▶ _Word and element location records_:
..........

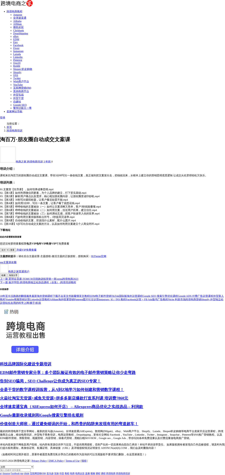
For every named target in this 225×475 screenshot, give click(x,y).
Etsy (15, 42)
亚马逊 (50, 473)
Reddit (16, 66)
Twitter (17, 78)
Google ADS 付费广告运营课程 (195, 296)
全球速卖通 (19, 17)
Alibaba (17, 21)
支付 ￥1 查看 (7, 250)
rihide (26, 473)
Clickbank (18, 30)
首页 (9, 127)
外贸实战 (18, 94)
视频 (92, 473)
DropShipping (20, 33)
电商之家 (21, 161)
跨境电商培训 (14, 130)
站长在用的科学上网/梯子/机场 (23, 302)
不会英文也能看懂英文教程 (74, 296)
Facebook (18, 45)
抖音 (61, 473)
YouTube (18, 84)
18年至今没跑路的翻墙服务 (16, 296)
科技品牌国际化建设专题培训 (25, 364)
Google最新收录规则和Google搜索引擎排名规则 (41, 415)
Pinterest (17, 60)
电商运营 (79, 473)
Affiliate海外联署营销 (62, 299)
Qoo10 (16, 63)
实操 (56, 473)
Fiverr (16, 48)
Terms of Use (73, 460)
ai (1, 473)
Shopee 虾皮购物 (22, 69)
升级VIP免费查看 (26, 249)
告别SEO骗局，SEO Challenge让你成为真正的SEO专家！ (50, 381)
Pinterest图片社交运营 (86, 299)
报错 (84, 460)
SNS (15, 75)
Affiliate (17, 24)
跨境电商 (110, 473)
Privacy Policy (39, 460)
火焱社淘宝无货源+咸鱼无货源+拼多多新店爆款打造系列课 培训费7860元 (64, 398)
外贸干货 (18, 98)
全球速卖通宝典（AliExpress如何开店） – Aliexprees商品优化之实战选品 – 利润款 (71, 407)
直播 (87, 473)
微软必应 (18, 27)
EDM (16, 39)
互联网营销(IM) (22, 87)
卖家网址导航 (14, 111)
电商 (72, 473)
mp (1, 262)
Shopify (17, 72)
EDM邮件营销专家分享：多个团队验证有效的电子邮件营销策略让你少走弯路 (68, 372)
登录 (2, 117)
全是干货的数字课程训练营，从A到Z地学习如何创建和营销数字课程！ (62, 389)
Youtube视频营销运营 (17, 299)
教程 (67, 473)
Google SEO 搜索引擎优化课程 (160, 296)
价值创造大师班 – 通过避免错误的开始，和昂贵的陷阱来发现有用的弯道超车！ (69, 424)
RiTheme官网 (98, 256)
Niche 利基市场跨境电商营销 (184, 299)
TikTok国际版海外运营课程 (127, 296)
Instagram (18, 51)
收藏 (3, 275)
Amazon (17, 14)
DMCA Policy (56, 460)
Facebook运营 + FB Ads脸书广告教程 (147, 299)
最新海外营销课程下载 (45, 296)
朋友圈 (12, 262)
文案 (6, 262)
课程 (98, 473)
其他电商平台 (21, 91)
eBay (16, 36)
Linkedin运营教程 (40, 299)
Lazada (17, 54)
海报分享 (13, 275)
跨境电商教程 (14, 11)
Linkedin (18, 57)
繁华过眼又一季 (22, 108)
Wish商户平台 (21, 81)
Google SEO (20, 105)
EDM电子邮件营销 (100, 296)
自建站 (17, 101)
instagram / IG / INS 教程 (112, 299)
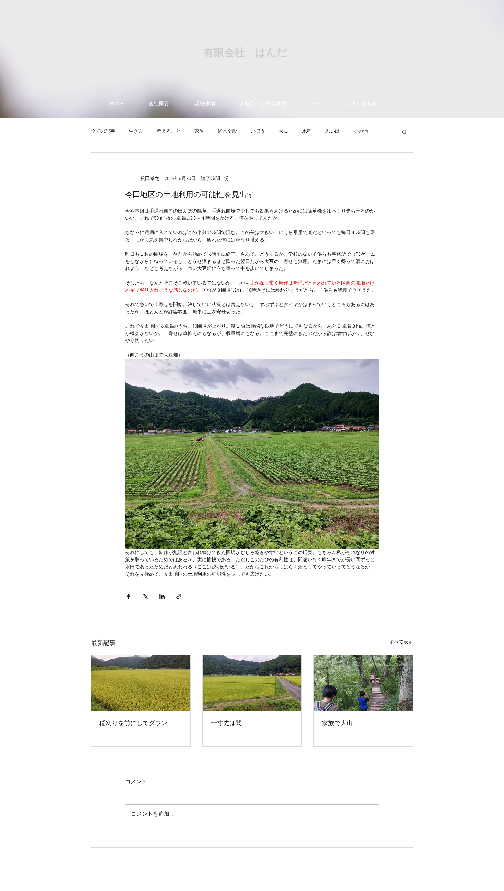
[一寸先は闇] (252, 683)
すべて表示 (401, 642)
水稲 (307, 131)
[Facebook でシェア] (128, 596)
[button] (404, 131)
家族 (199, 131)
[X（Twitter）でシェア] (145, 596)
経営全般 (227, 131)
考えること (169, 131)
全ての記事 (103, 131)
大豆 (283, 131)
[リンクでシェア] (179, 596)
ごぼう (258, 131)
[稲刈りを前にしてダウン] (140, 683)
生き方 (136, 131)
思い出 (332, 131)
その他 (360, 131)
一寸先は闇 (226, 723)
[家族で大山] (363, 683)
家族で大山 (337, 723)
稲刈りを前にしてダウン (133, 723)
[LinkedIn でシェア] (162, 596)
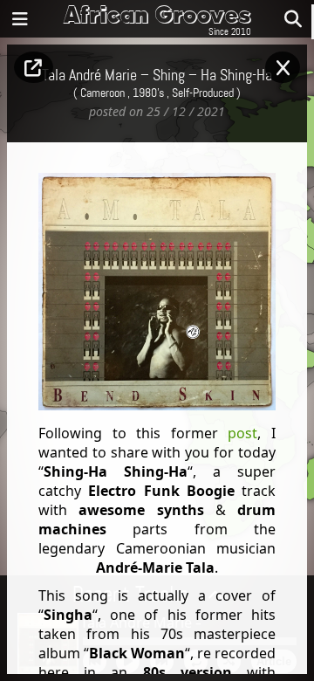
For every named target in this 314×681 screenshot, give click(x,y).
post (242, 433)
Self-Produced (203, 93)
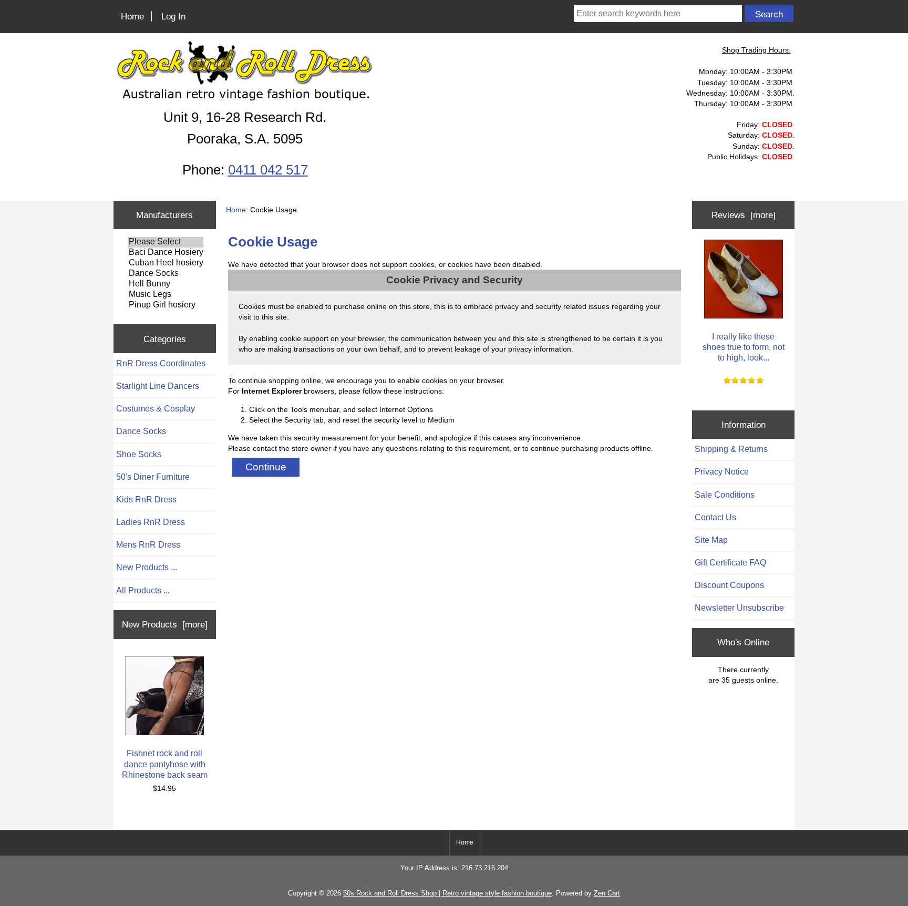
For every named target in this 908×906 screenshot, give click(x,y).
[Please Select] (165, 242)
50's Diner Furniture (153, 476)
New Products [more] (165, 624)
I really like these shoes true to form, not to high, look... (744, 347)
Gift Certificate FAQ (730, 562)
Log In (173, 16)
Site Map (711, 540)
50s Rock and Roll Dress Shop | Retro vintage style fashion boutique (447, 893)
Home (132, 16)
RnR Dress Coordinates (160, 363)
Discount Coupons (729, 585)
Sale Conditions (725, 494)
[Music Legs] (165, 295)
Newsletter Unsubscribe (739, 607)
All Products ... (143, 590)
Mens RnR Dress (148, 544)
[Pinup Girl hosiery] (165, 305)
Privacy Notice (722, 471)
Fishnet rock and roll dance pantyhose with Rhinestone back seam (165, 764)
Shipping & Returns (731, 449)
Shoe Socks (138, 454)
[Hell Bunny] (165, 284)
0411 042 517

..........

▶ _What to produce_: Can you reproduce every one of the entries above word for word, leaving out the pictures?

▶ _Answer to this problem_:
For every named target in this 225×475 screenshot, give click(x,y).
Etsy (15, 42)
亚马逊 (50, 473)
Reddit (16, 66)
Twitter (17, 78)
Google ADS 付费广告运营课程 (195, 296)
全球速卖通 (19, 17)
Alibaba (17, 21)
支付 ￥1 查看 (7, 250)
rihide (26, 473)
Clickbank (18, 30)
首页 (9, 127)
外贸实战 (18, 94)
视频 (92, 473)
DropShipping (20, 33)
电商之家 (21, 161)
跨境电商培训 (14, 130)
站长在用的科学上网/梯子/机场 (23, 302)
不会英文也能看懂英文教程 (74, 296)
Facebook (18, 45)
抖音 (61, 473)
YouTube (18, 84)
18年至今没跑路的翻墙服务 (16, 296)
科技品牌国际化建设专题培训 (25, 364)
Google最新收录规则和Google搜索引擎排名规则 (41, 415)
Pinterest (17, 60)
电商运营 (79, 473)
Affiliate海外联署营销 (62, 299)
Qoo10 (16, 63)
实操 (56, 473)
Fiverr (16, 48)
Terms of Use (73, 460)
ai (1, 473)
Shopee 虾皮购物 (22, 69)
升级VIP免费查看 (26, 249)
告别SEO骗局，SEO Challenge让你成为真正的SEO专家！ (50, 381)
Pinterest图片社交运营 (86, 299)
报错 (84, 460)
SNS (15, 75)
Affiliate (17, 24)
跨境电商 (110, 473)
Privacy Policy (39, 460)
火焱社淘宝无货源+咸鱼无货源+拼多多新店爆款打造系列课 培训费7860元 (64, 398)
外贸干货 (18, 98)
全球速卖通宝典（AliExpress如何开店） – Aliexprees商品优化之实战选品 – 利润款 (71, 407)
直播 (87, 473)
微软必应 (18, 27)
EDM (16, 39)
互联网营销(IM) (22, 87)
卖家网址导航 (14, 111)
电商 (72, 473)
mp (1, 262)
Shopify (17, 72)
EDM邮件营销专家分享：多个团队验证有效的电子邮件营销策略让你少走弯路 (68, 372)
登录 (2, 117)
全是干货的数字课程训练营，从A到Z地学习如何创建和营销数字课程！ (62, 389)
Youtube视频营销运营 (17, 299)
教程 (67, 473)
Google SEO 搜索引擎优化课程 (160, 296)
价值创造大师班 – 通过避免错误的开始，和昂贵的陷阱来发现有用的弯道超车！ (69, 424)
RiTheme官网 (98, 256)
Niche 利基市场跨境电商营销 (184, 299)
TikTok国际版海外运营课程 (127, 296)
Instagram (18, 51)
收藏 (3, 275)
Amazon (17, 14)
DMCA Policy (56, 460)
Facebook运营 + FB Ads脸书广告教程 (147, 299)
最新海外营销课程下载 (45, 296)
朋友圈 (12, 262)
文案 (6, 262)
课程 (98, 473)
其他电商平台 (21, 91)
eBay (16, 36)
Linkedin运营教程 (40, 299)
Lazada (17, 54)
海报分享 (13, 275)
跨境电商教程 (14, 11)
Linkedin (18, 57)
繁华过眼又一季 (22, 108)
Wish商户平台 (21, 81)
Google SEO (20, 105)
EDM电子邮件营销 (100, 296)
自建站 (17, 101)
instagram / IG / INS 教程 (112, 299)
[一寸先は闇] (252, 683)
すべて表示 (401, 642)
水稲 (307, 131)
[Facebook でシェア] (128, 596)
[button] (404, 131)
家族 (199, 131)
[X（Twitter）でシェア] (145, 596)
経営全般 (227, 131)
考えること (169, 131)
全ての記事 (103, 131)
大豆 (283, 131)
[リンクでシェア] (179, 596)
ごぼう (258, 131)
[稲刈りを前にしてダウン] (140, 683)
生き方 (136, 131)
思い出 (332, 131)
その他 (360, 131)
一寸先は闇 (226, 723)
[家族で大山] (363, 683)
家族で大山 (337, 723)
稲刈りを前にしてダウン (133, 723)
[LinkedIn でシェア] (162, 596)
For every named target in this 314×681 screenshot, give click(x,y).
post (242, 433)
Self-Produced (203, 93)
For every named target in this 908×906 screenshot, give click(x,y).
[Please Select] (165, 242)
50's Diner Furniture (153, 476)
New Products [more] (165, 624)
I really like these shoes true to form, not to high, look... (744, 347)
Gift Certificate FAQ (730, 562)
Log In (173, 16)
Site Map (711, 540)
50s Rock and Roll Dress Shop | Retro vintage style fashion boutique (447, 893)
Home (132, 16)
RnR Dress Coordinates (160, 363)
Discount Coupons (729, 585)
Sale Conditions (725, 494)
[Music Legs] (165, 295)
Newsletter Unsubscribe (739, 607)
All Products ... (143, 590)
Mens RnR Dress (148, 544)
[Pinup Girl hosiery] (165, 305)
Privacy Notice (722, 471)
Fishnet rock and roll dance pantyhose with Rhinestone back seam (165, 764)
Shipping & Returns (731, 449)
Shoe Socks (138, 454)
[Hell Bunny] (165, 284)
0411 042 517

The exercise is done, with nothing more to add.